So you want to write the great Canadian novel

You’re retired, and your friends have been telling you for years that you should write a book about the uproariously funny situations only a klutz like you could fall into, or the tales that have haunted your family for generations. Or you want to write the great Canadian novel, and isn’t it about time somebody did?

This next part should give you pause. St. Thomas writer Lynne Penner held a book launch in December for her first novel, after nine or 10 years of writing, rewriting, sending the manuscript out for publication, getting it back, rewriting. Nine or ten years!

However, a retired individual has more time for writing, correct? Possibly true, as long as you ignore grandchildren, coffee with the boys or girls, the honey-do list and the ever-present need for naps.
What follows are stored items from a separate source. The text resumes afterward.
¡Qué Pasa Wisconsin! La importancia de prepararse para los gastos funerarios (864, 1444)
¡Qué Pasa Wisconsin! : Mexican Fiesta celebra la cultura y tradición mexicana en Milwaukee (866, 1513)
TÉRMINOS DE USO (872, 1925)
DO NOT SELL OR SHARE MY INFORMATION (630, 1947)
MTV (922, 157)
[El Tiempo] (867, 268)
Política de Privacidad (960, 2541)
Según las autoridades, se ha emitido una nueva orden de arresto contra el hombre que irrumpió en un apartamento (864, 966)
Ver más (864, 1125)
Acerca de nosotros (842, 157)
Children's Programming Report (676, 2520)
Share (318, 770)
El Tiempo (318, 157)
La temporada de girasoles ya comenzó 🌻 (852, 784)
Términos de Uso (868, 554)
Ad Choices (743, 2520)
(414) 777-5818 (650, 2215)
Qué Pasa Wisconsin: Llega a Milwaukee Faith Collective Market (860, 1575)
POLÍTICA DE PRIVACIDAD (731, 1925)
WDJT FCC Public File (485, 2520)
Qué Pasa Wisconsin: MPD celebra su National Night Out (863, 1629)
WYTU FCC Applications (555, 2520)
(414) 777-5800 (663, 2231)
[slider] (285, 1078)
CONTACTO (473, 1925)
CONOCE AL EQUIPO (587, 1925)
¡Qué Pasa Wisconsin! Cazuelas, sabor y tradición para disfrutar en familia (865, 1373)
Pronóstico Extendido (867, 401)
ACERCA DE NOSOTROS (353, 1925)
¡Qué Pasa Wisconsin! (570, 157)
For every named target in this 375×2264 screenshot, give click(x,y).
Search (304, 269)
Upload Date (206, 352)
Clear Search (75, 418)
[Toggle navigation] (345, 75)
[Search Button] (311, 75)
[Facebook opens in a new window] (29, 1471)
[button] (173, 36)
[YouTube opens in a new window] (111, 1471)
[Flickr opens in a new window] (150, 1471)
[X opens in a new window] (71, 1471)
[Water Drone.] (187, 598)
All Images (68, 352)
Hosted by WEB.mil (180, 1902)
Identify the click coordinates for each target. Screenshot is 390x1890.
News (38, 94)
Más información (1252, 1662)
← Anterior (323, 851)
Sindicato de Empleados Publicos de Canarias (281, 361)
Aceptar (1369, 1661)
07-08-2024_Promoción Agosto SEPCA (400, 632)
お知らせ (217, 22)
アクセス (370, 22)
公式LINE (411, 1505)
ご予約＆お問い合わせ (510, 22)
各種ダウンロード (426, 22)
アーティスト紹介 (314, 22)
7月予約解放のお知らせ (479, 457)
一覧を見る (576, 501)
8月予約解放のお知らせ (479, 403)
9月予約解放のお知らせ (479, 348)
If you do squeeze in the time, you will discover that publishers, fools that they are, will reject a “this happened, then that happened” narrative. That’s kind of how life’s lived, so if fiction or memoir is to be life-like and believable, shouldn’t art imitate life?

Apparently “they”, whoever they are, expect plot, character and setting. They may even be expecting a theme, and rumour has it that Uncle Louis getting into the grape every Christmas and spewing off-colour jokes doesn’t cut the muster. Or should that be mustard? Questions like that haunt the dedicated scribe.

If you’re in it to become an aging chick-magnet, think of it this way: How sexy would you find somebody who spends, oh, five hours a day alone in sweats, not smelling all that aromatic because they had to get started while the inspiration struck them and didn’t shower, only to emerge from their lair groaning about writer’s block, too strung-out to do anything but, well, drink. When a significant other reads the first draft from this foul-smelling genius-in-the-making and spots the real-life identity of the sexless, aging former love interest, they themselves may reach for the bottle. Or a sharp knife.

Complete books have been written about the love affairs between writers and alcohol. Actually, another book along those lines might sell better than the average novel or memoir. According to the Writers’ Union of Canada, the incomes of Canadian writers has dropped 78 per cent since 1998. It’s a miracle any writer can afford a pint.

To paraphrase some immortal bard: It’s a million seller … I’ve got a million in my cellar.